Paul,
On 30 May 2008 at 15:47, Paul Hewson wrote:
| Hello,
|
| We have R working with Rmpi/openmpi, but I'm a little worried.
Specifically, (a) the -np flag doesn't seem to override the hostfile (it
works fine with fortran hello world) and (b) I appear to have twice as many
processes running as I think I should.
|
| Rmpi version 0.5.5
| Openmpi version 1.1
That's old. Open MPI 1.2.* fixed and changed a lot of things. I am happy
with
1.2.6, the default on Debian.
| Viglen HPC with (effectively) 9 blades and 8 nodes on each blade.
| myhosts file contains details of the 9 blades, but specifies that there are 4
slots on each blade (to make sure I leave room for other users).
|
| When running mpirun -bynode -np 2 -hostfile myhosts R --slave --vanilla
task_pull.R
|
| 1. I get as many R slaves as there slots defined in my myhosts file (there
are 36 slots defined, and I get 36 slaves, regardless of the setting of -np, the
master goes on the first machine in the myhosts file.
| 2. The .Rout file confirms that I have 1 comm with 1 master and 36 slaves
| 3. When I top each blade it indicates that there are in fact 8 processes
running on each blade and
| 4. When I pstree each blade it indicates that there are two orted processes,
each with 4 subprocesses.
You never showed us task_pull.R ... And as I readily acknowledge that this
can be tricky, why don't you experiment with simple setting?. Consider this
token littler [1] invocation (or use Rscript if you prefer / have only that):
edd at ron:~> r -e'library(Rmpi); cat("Hello rank",
mpi.comm.rank(0), "size", mpi.comm.size(0), "on",
mpi.get.processor.name(), "\n")'
Hello rank 0 size 1 on ron
edd at ron:~>
So without an outer mpirun (or orterun as the Open MPI group now calls it) we
get one instance. Makes sense.
Now with two hosts defined on the fly, and two instances each:
edd at ron:~> orterun -n 4 -H ron,joe r -e'library(Rmpi);
cat("Hello rank", mpi.comm.rank(0), "size",
mpi.comm.size(0), "on", mpi.get.processor.name(), "\n")'
Hello rank 0 size 4 on ron
Hello rank 2 size 4 on ron
Hello rank 3 size 4 on joe
Hello rank 1 size 4 on joe
edd at ron:~>
Adding '-bynode' and using '-np 4' instead of '-n 4'
does not change anything.
| >From the point of view of getting a job done this ***seems*** OK (it's
running very quickly), but it doesn't seem quite right - given I'm
sharing the machine with other users and so on. Is there something I've
missed in the useage of mpirun with R/Rmpi.

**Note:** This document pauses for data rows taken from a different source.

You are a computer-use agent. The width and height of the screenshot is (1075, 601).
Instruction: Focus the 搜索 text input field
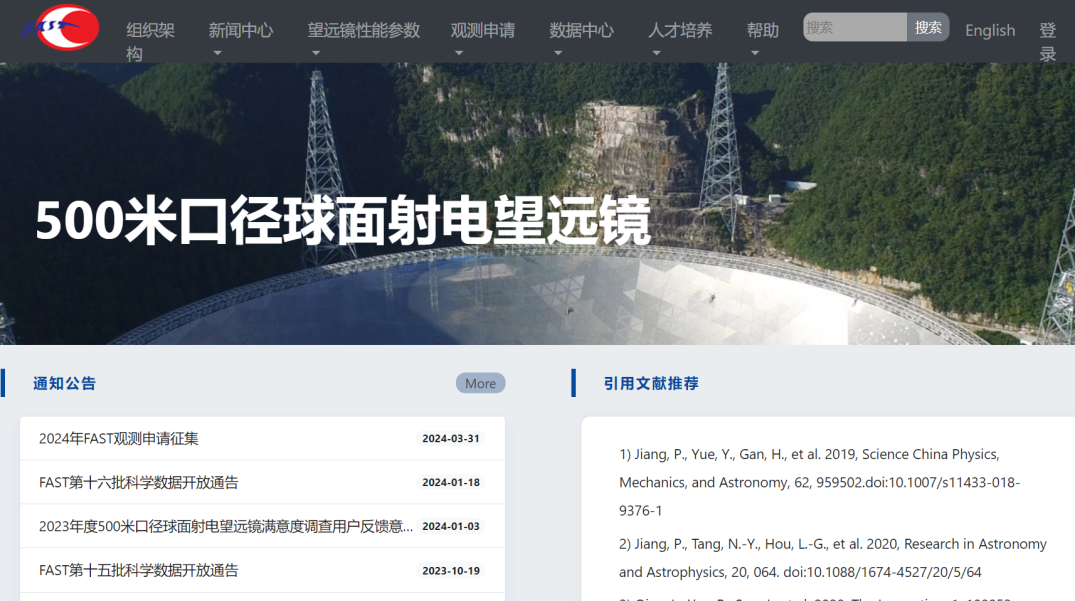pyautogui.click(x=855, y=28)
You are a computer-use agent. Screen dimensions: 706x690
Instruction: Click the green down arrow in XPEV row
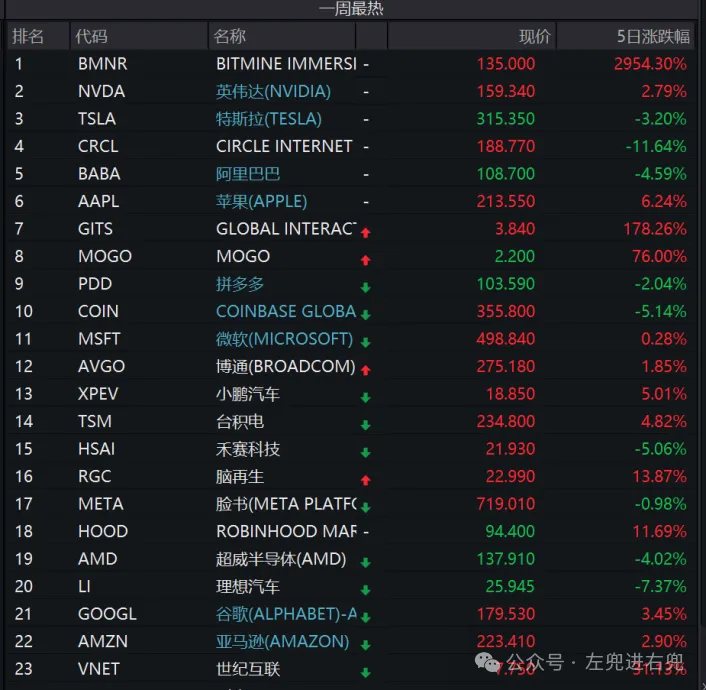tap(366, 397)
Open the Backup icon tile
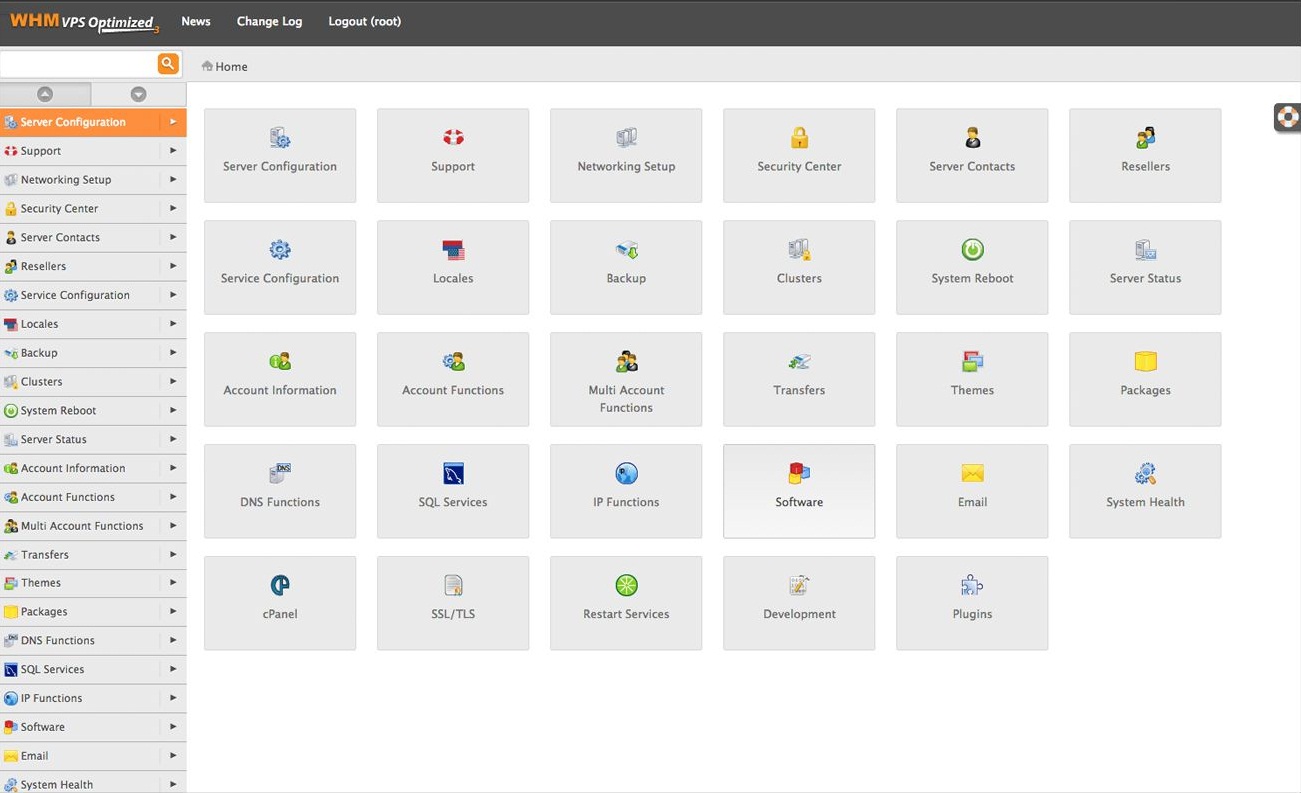The height and width of the screenshot is (793, 1301). click(x=625, y=267)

I cannot quite determine from what you said here what your objective is.
What exactly are you trying to do that you are not getting done? Using fewer
instances? Maybe that is in fact an Open MPI 1.2.* versus 1.1.* issue.
One thing to note is that if you wrap all this in the excellent snow packache
by Tierney et al, then Open MPI's '-n' can always be one as
determine from
_within_ how many nodes you want:
edd at ron:~> orterun -bynode -np 1 -H ron,joe r -e'library(snow); cl
<- makeCluster(4, "MPI"); res <- clusterCall(cl, function()
Sys.info()["nodename"]); print(do.call(rbind, res))'
Loading required package: utils
Loading required package: Rmpi
4 slaves are spawned successfully. 0 failed.
nodename
[1,] "joe"
[2,] "ron"
[3,] "joe"
[4,] "ron"
edd at ron:~>
Note the outer '-n 1' and the inner makeCluster(4, "MPI") to
give you 4
slaves. If you use a larger '-n $N' you will get $N instances each
starting
as many nodes as makeCluster asks for.
Hope this helps, Dirk
[1] Littler can be had via Debian / Ubuntu or from
http://dirk.eddelbuettel.com/code/littler.html
--
Three out of two people have difficulties with fractions.